The data Start Marker

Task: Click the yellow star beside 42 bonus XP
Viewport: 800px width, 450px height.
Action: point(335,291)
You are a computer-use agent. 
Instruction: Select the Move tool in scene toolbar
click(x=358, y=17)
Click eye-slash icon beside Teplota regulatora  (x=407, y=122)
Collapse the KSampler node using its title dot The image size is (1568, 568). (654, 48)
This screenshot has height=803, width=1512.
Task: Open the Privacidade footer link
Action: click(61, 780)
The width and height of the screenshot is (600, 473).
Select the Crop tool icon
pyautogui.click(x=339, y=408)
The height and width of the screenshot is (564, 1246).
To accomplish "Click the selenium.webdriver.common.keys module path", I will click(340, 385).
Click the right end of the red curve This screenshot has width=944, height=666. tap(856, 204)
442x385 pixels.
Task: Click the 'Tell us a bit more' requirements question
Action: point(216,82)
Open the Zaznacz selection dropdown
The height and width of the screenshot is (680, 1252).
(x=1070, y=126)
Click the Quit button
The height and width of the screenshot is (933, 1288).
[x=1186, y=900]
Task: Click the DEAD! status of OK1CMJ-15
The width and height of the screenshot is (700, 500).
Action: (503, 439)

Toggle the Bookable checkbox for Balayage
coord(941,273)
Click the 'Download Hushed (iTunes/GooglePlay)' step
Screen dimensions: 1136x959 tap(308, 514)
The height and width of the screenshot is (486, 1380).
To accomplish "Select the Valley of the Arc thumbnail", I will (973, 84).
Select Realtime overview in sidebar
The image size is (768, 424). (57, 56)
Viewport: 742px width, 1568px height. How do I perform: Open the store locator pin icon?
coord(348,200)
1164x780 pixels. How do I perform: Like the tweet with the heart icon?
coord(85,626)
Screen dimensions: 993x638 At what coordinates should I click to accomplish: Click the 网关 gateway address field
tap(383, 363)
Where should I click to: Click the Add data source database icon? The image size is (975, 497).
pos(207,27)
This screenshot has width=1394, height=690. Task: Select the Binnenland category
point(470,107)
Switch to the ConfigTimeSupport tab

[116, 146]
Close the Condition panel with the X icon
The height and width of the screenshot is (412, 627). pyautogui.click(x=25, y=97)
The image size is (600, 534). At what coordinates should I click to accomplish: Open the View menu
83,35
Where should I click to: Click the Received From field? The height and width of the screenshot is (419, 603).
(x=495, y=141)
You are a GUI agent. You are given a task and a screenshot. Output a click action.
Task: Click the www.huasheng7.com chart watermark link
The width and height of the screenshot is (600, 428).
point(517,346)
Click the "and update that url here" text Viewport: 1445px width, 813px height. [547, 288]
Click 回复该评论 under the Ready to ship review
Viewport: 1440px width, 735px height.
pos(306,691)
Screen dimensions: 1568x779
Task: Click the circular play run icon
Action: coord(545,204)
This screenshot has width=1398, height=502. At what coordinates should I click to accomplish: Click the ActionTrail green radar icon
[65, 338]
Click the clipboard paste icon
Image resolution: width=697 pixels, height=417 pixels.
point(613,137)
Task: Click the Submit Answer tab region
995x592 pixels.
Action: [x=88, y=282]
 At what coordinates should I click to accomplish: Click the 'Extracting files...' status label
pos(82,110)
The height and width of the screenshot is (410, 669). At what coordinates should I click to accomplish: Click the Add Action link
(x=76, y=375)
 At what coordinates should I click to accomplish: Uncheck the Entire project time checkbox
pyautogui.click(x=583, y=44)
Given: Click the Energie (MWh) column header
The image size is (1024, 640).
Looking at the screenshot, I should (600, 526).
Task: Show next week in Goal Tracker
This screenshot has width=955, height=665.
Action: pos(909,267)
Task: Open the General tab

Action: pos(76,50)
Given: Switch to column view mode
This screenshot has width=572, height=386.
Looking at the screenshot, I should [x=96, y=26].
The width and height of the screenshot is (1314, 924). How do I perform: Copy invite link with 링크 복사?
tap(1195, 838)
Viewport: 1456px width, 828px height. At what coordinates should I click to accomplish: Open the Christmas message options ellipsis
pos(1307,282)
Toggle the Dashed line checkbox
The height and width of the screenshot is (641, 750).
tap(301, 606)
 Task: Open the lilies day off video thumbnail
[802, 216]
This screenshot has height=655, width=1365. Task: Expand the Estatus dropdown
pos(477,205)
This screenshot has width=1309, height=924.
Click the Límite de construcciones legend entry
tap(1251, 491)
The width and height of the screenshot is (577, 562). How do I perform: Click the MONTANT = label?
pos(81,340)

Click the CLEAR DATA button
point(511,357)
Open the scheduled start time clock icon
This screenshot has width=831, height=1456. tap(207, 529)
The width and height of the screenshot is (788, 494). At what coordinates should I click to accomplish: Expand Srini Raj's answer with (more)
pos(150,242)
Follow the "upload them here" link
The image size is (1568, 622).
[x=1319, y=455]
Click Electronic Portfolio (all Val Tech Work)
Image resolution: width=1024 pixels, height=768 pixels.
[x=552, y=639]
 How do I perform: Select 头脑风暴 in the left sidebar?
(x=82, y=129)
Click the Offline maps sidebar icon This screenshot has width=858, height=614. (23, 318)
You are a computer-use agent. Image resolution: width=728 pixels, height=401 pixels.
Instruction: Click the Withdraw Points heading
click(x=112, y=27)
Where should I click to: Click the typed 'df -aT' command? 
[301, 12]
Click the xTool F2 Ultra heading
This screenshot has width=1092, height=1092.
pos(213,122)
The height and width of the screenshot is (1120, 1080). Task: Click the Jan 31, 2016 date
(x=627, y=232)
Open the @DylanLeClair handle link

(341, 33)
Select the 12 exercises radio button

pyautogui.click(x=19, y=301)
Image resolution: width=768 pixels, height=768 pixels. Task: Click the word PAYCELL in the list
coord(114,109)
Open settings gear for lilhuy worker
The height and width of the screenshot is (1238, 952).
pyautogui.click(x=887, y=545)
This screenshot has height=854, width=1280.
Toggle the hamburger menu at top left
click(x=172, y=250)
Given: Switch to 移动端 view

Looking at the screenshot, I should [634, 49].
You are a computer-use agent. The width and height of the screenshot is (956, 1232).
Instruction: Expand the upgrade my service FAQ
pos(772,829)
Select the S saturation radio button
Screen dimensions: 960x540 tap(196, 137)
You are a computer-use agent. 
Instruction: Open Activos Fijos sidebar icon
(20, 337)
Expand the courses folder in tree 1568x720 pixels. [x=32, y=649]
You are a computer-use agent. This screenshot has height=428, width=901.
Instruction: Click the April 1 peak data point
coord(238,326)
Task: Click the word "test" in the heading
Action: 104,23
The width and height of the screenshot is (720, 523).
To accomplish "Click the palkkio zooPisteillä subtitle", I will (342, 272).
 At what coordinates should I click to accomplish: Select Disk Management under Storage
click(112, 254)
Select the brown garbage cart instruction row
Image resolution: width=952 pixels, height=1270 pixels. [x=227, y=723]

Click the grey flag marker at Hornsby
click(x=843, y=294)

The data End Marker

[Activity]: The answer should be all the entries, restated with no word changed.

[Response below]:
Task: Click the yellow star beside 42 bonus XP
Viewport: 800px width, 450px height.
Action: point(335,291)
You are a computer-use agent. 
Instruction: Select the Move tool in scene toolbar
click(x=358, y=17)
Click eye-slash icon beside Teplota regulatora  (x=407, y=122)
Collapse the KSampler node using its title dot The image size is (1568, 568). (654, 48)
This screenshot has height=803, width=1512.
Task: Open the Privacidade footer link
Action: click(61, 780)
The width and height of the screenshot is (600, 473).
Select the Crop tool icon
pyautogui.click(x=339, y=408)
The height and width of the screenshot is (564, 1246).
To accomplish "Click the selenium.webdriver.common.keys module path", I will click(340, 385).
Click the right end of the red curve This screenshot has width=944, height=666. tap(856, 204)
442x385 pixels.
Task: Click the 'Tell us a bit more' requirements question
Action: point(216,82)
Open the Zaznacz selection dropdown
The height and width of the screenshot is (680, 1252).
(x=1070, y=126)
Click the Quit button
The height and width of the screenshot is (933, 1288).
[x=1186, y=900]
Task: Click the DEAD! status of OK1CMJ-15
The width and height of the screenshot is (700, 500).
Action: (503, 439)

Toggle the Bookable checkbox for Balayage
coord(941,273)
Click the 'Download Hushed (iTunes/GooglePlay)' step
Screen dimensions: 1136x959 tap(308, 514)
The height and width of the screenshot is (486, 1380).
To accomplish "Select the Valley of the Arc thumbnail", I will (973, 84).
Select Realtime overview in sidebar
The image size is (768, 424). (57, 56)
Viewport: 742px width, 1568px height. How do I perform: Open the store locator pin icon?
coord(348,200)
1164x780 pixels. How do I perform: Like the tweet with the heart icon?
coord(85,626)
Screen dimensions: 993x638 At what coordinates should I click to accomplish: Click the 网关 gateway address field
tap(383, 363)
Where should I click to: Click the Add data source database icon? The image size is (975, 497).
pos(207,27)
This screenshot has width=1394, height=690. Task: Select the Binnenland category
point(470,107)
Switch to the ConfigTimeSupport tab

[116, 146]
Close the Condition panel with the X icon
The height and width of the screenshot is (412, 627). pyautogui.click(x=25, y=97)
The image size is (600, 534). At what coordinates should I click to accomplish: Open the View menu
83,35
Where should I click to: Click the Received From field? The height and width of the screenshot is (419, 603).
(x=495, y=141)
You are a GUI agent. You are given a task and a screenshot. Output a click action.
Task: Click the www.huasheng7.com chart watermark link
The width and height of the screenshot is (600, 428).
point(517,346)
Click the "and update that url here" text Viewport: 1445px width, 813px height. [547, 288]
Click 回复该评论 under the Ready to ship review
Viewport: 1440px width, 735px height.
pos(306,691)
Screen dimensions: 1568x779
Task: Click the circular play run icon
Action: coord(545,204)
This screenshot has width=1398, height=502. At what coordinates should I click to accomplish: Click the ActionTrail green radar icon
[65, 338]
Click the clipboard paste icon
Image resolution: width=697 pixels, height=417 pixels.
point(613,137)
Task: Click the Submit Answer tab region
995x592 pixels.
Action: [x=88, y=282]
 At what coordinates should I click to accomplish: Click the 'Extracting files...' status label
pos(82,110)
The height and width of the screenshot is (410, 669). At what coordinates should I click to accomplish: Click the Add Action link
(x=76, y=375)
 At what coordinates should I click to accomplish: Uncheck the Entire project time checkbox
pyautogui.click(x=583, y=44)
Given: Click the Energie (MWh) column header
The image size is (1024, 640).
Looking at the screenshot, I should (600, 526).
Task: Show next week in Goal Tracker
This screenshot has width=955, height=665.
Action: pos(909,267)
Task: Open the General tab

Action: pos(76,50)
Given: Switch to column view mode
This screenshot has width=572, height=386.
Looking at the screenshot, I should [x=96, y=26].
The width and height of the screenshot is (1314, 924). How do I perform: Copy invite link with 링크 복사?
tap(1195, 838)
Viewport: 1456px width, 828px height. At what coordinates should I click to accomplish: Open the Christmas message options ellipsis
pos(1307,282)
Toggle the Dashed line checkbox
The height and width of the screenshot is (641, 750).
tap(301, 606)
 Task: Open the lilies day off video thumbnail
[802, 216]
This screenshot has height=655, width=1365. Task: Expand the Estatus dropdown
pos(477,205)
This screenshot has width=1309, height=924.
Click the Límite de construcciones legend entry
tap(1251, 491)
The width and height of the screenshot is (577, 562). How do I perform: Click the MONTANT = label?
pos(81,340)

Click the CLEAR DATA button
point(511,357)
Open the scheduled start time clock icon
This screenshot has width=831, height=1456. tap(207, 529)
The width and height of the screenshot is (788, 494). At what coordinates should I click to accomplish: Expand Srini Raj's answer with (more)
pos(150,242)
Follow the "upload them here" link
The image size is (1568, 622).
[x=1319, y=455]
Click Electronic Portfolio (all Val Tech Work)
Image resolution: width=1024 pixels, height=768 pixels.
[x=552, y=639]
 How do I perform: Select 头脑风暴 in the left sidebar?
(x=82, y=129)
Click the Offline maps sidebar icon This screenshot has width=858, height=614. (23, 318)
You are a computer-use agent. Image resolution: width=728 pixels, height=401 pixels.
Instruction: Click the Withdraw Points heading
click(x=112, y=27)
Where should I click to: Click the typed 'df -aT' command? 
[301, 12]
Click the xTool F2 Ultra heading
This screenshot has width=1092, height=1092.
pos(213,122)
The height and width of the screenshot is (1120, 1080). Task: Click the Jan 31, 2016 date
(x=627, y=232)
Open the @DylanLeClair handle link

(341, 33)
Select the 12 exercises radio button

pyautogui.click(x=19, y=301)
Image resolution: width=768 pixels, height=768 pixels. Task: Click the word PAYCELL in the list
coord(114,109)
Open settings gear for lilhuy worker
The height and width of the screenshot is (1238, 952).
pyautogui.click(x=887, y=545)
This screenshot has height=854, width=1280.
Toggle the hamburger menu at top left
click(x=172, y=250)
Given: Switch to 移动端 view

Looking at the screenshot, I should [634, 49].
You are a computer-use agent. The width and height of the screenshot is (956, 1232).
Instruction: Expand the upgrade my service FAQ
pos(772,829)
Select the S saturation radio button
Screen dimensions: 960x540 tap(196, 137)
You are a computer-use agent. 
Instruction: Open Activos Fijos sidebar icon
(20, 337)
Expand the courses folder in tree 1568x720 pixels. [x=32, y=649]
You are a computer-use agent. This screenshot has height=428, width=901.
Instruction: Click the April 1 peak data point
coord(238,326)
Task: Click the word "test" in the heading
Action: 104,23
The width and height of the screenshot is (720, 523).
To accomplish "Click the palkkio zooPisteillä subtitle", I will (342, 272).
 At what coordinates should I click to accomplish: Select Disk Management under Storage
click(112, 254)
Select the brown garbage cart instruction row
Image resolution: width=952 pixels, height=1270 pixels. [x=227, y=723]

Click the grey flag marker at Hornsby
click(x=843, y=294)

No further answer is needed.